Write the Permission Manifest Before You Connect the Agent

Most agent security problems start before the first tool call.

The risky moment is not when an agent writes a bad sentence. It is when the system gives that agent a browser, file handle, MCP server, API, memory store, or message-sending tool without a clear record of what that tool can touch.

That record should exist before the connection.

Call it a tool permission manifest.

Prompts Are Not the Permission Boundary

Recent agent-security research keeps pointing at the same control surface: the tool call.

Progent treats tool calls as the enforcement point because every external action flows through a structured interface: the tool name and its typed arguments. The framework uses symbolic rules over tool names and arguments, blocks unmatched calls by default, and requires explicit approval when a policy update expands privilege.

That is a useful lesson for teams even if they never adopt Progent directly. A permission boundary has to say which calls are allowed, with which arguments, under which task context.

AgenTRIM makes a related point from a different angle. It frames agent risk as unbalanced tool-driven agency. Too much agency means the agent keeps access to tools it does not need. Too little agency means it cannot complete the task. Its proposed control loop starts with a verified tool inventory, then filters tool access per step at runtime.

That is the part many teams skip.

They connect the tools first. Then they write policy language after something feels risky.

The Manifest Is the Missing Middle

A practical manifest should answer basic questions before an agent can use a tool:

• What tool can the agent see?
• Who owns it?
• What server or integration exposes it?
• What can it read?
• What can it write, send, delete, execute, or persist?
• Which argument patterns are allowed by default?
• Which calls require human approval?
• Which data classes are blocked?
• What cross-tool data flow is allowed?
• What evidence proves what happened after the call?
• Who can revoke access?

The key is argument-level specificity.

send_email is not one permission. Sending a draft to an internal reviewer is different from sending customer data to an external address. Reading a local project file is different from reading a credential file. Querying a database is different from modifying it.

If the manifest only lists tool names, it is an inventory. Useful, but incomplete.

Tool Descriptions Are Evidence, Not Authority

MCP makes tool discovery easier. It also raises the cost of trusting metadata blindly.

One MCP security analysis points to protocol-level risks around capability attestation, message origin, and trust propagation across multiple servers. The practical takeaway is simple: a tool's claimed capability is not the same thing as a verified permission boundary.

Another recent benchmark studies tool description poisoning, where malicious instructions are hidden in the tool metadata the agent uses as its planning manual. The attack is not only in the tool's executable code. It can live in the description the model trusts while planning.

That is why the manifest needs a field for description provenance.

Who reviewed the tool description?
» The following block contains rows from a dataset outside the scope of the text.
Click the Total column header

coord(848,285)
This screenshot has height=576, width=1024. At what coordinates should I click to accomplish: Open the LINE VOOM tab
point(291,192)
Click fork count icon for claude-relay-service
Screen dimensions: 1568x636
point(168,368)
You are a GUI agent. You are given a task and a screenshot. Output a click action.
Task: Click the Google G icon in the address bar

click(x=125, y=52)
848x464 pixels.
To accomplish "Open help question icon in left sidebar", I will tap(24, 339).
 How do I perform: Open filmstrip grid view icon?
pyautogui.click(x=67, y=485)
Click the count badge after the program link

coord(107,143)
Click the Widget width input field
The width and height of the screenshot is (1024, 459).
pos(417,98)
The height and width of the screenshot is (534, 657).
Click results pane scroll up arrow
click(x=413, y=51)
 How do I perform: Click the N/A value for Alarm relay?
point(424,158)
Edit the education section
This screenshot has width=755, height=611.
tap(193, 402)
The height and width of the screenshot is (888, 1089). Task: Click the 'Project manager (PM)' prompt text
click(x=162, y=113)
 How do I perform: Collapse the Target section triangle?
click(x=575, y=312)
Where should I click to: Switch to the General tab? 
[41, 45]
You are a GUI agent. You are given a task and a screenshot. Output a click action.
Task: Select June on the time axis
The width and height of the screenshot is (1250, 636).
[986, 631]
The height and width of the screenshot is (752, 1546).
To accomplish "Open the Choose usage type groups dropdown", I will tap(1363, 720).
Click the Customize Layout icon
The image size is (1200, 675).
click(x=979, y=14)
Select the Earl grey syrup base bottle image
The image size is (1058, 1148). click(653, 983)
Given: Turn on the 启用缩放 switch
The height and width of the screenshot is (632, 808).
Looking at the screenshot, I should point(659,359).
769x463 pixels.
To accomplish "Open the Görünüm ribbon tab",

Did anyone compare it to the code or execution trace? Is the description allowed to instruct the agent, or only describe input and output behavior?

Those questions sound boring until a tool manual quietly becomes an instruction channel.

Logs Need to Show State Change

Agent reviews often over-index on the transcript.

The transcript is not enough.

SafeClawBench separates semantic attack acceptance, audit-visible harm evidence, and sandbox-observed state harm. That distinction matters. A model can pass a text-level check while a separate executable protocol still produces observable harm.

The important evidence is not only what the model said. It is what files changed, what messages sent, what memory updated, what database rows moved, and what protected objects were exposed.

A permission manifest should therefore include a receipt requirement for every high-risk tool:

• tool called
• arguments supplied
• data source used
• approval state
• output returned
• state changed
• downstream tool invoked
• rollback owner

Without that receipt, the next reviewer is guessing.

Static Access Is Too Blunt for Agents

Traditional access control assumes the authenticated actor keeps behaving like the same actor.

Agents make that assumption weaker. Their runtime belief and intent can shift after reading email, web pages, documents, tool outputs, memory, or MCP metadata. The SoK on trust-authorization mismatch argues that static permissions can become decoupled from runtime trustworthiness.

For working teams, that means a manifest should not be a permanent grant.

It should support downgrade, revoke, and re-approval rules:

• If the agent reads untrusted content, downgrade write tools.
• If the agent needs a new external recipient, ask for approval.
• If a tool description changes, re-review the manifest.
• If a server gains a new capability, treat that as a permission expansion.
• If a high-risk tool call fails policy, log the denial.

This is not bureaucracy. It is how you stop tool access from drifting quietly.

The Recommendation

Before connecting an agent to tools, write the permission manifest.

Keep it short enough that someone will maintain it. Make it specific enough that it can block a bad call.

Minimum fields:

• tool name
• owner
• source server or integration
• reviewed description
• read surfaces
• write or execute surfaces
• allowed arguments
• blocked arguments
• approval trigger
• cross-tool data-flow rule
• receipt requirement
• revocation owner

The manifest will not solve prompt injection. It will not make MCP risk disappear. It will not replace sandboxing, monitoring, or human review.

It does something narrower and more useful.

It makes the authority visible before the agent uses it.

That is the starting point for governed agent workflows.